3 Aralık günü sendikaların çağrısıyla ülke çapında yapılan eylemlerde ortaya çıkan tablo, mücadelenin örgülenebilmesi bakımından imkanların olduğunu göstermiştir. Çok özel bir ön hazırlık yapılmamasına rağmen bu eylemlere, özellikle büyük illerde anlamlı bir katılım olmuştur. Yerellerdeki eylemlerden de belirgin bir öfke yansımaktadır. Bu tablo, düzen güçlerinin AKP iktidarı eliyle örgütlediği azgın faşist baskı ve terör rejimine karşı, toplumsal muhalefetin ileri kesimlerinde yaygın bir öfkenin varlığına işarettir. Kaldı ki öfkenin toplumsal tabanı çok daha geniştir. Eğer bu eylemler şahsında ifade bulan öfke ve mücadele isteği, savaş ve saldırganlığa karşı güçlü bir toplumsal barikatın örülmesinin dayanakları haline getirilebilirse, giderek toplum ölçeğine yayılan öfkenin örgütlenmesi de mümkün olacaktır.

Bu çerçevede öncelikle yapılması gereken işlerden birisi, bu eylemler vesilesiyle bir araya gelen, eylem alanlarında buluşan güçlerin ortak hedefler doğrultusunda birleşik mücadele zeminlerinde yan yana gelmeleridir. Bu yapılabildiği ölçüde, bugün büyük ölçüde tepkisel kalan mücadelelerin daha sistemli ve kararlı bir biçimde büyütülmesi de olanaklı olabilecektir.

Geçmişte Irak’a yönelik emperyalist savaş döneminde oluşturulan platformlar, bu bakımdan yapılabileceklere ışık tutmaktadır.
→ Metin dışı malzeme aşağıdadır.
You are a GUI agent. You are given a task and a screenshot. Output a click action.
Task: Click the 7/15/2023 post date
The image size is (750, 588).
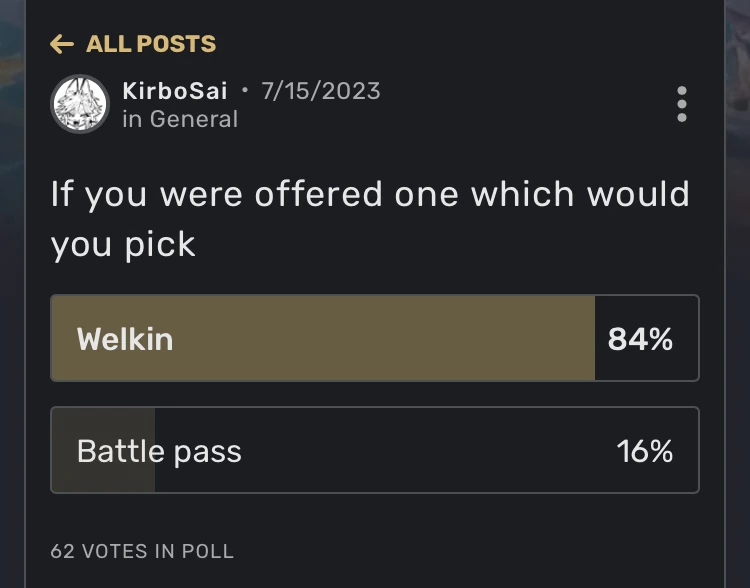coord(320,90)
Toplumsal muhalefetin ileri güçleri ile devrimciler ve komünistleri yan yana getiren bu platformlar, düzen güçlerinin emperyalist savaş için hazırlık yaptığı bir dönemde şekillenmiş ve çok anlamlı işler yapmıştır. 1 Mart tezkeresinin meclisten geri dönmesinin gerisinde, bu platformların odağında durduğu büyüyen sokak mücadelesinin de payı bulunmaktadır. 1 Mart tezkeresi mecliste görüşüldüğü sırada, buna karşı Ankara’da büyük bir miting gerçekleştiriliyordu. Onbinlerin katıldığı bu büyük mitingde, aylar öncesinden başlayarak çalışmalar yürüten bu platformların büyük bir emeği vardı.

Bugün de emperyalist saldırganlığa ve faşist teröre karşı yapılması gereken ilk işlerden birisi, aynı yolu tutmak, bu türden birleşik mücadele zeminlerini oluşturabilmektir.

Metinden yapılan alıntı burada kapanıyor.